La ville de Périgueux les a également soutenu, en organisant une collecte de plus de 3 000 canettes d’aluminium. Malgré cette main d’œuvre bénévole et les matériaux de récupération, la construction de la maison de 148m2 a tout de même coûté 320 000 euros au jeune couple.

Première “académie Earthship” d’Europe

Une somme qui inclut le terrain, l’hébergement et la nourriture des volontaires, les finitions et tous les frais administratifs. “Un Earthship, c’est un peu comme une automobile.
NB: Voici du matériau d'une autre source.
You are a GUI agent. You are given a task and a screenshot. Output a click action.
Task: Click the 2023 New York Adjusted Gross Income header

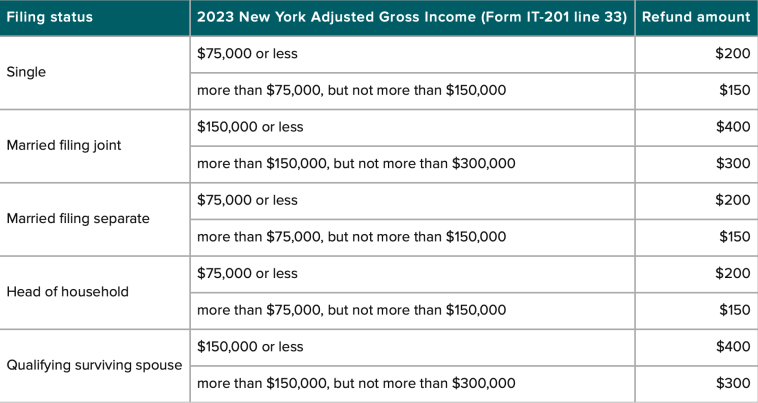pyautogui.click(x=412, y=17)
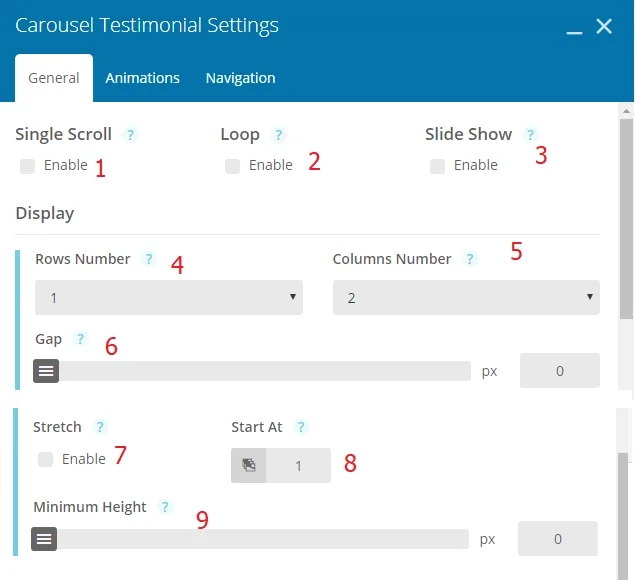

Son prix dépend beaucoup de sa taille et de ses options”, explique Michael Reynolds. “On aurait pu économiser en optant pour l’autoconstruction, mais ça nous aurait demandé au moins deux ans de travaux sans aucune garantie de résultat”, ajoute Benjamin Adler.
 
En organisant cette “académie Earthship”, la première en Europe, le couple espère aider à la démocratisation des géonefs sur notre continent.

“Vous savez, vous avez beaucoup de chance en France”, conclut Michael Reynolds. “Chez vous, c’est le maire qui donne le permis de construire alors qu’en Amérique, il faut l’autorisation de l’État. Si nous voulons stopper le réchauffement climatique, nous aurons besoin de  ce genre de flexibilité pour nous adapter, survivre et trouver des solutions aux enjeux de demain”.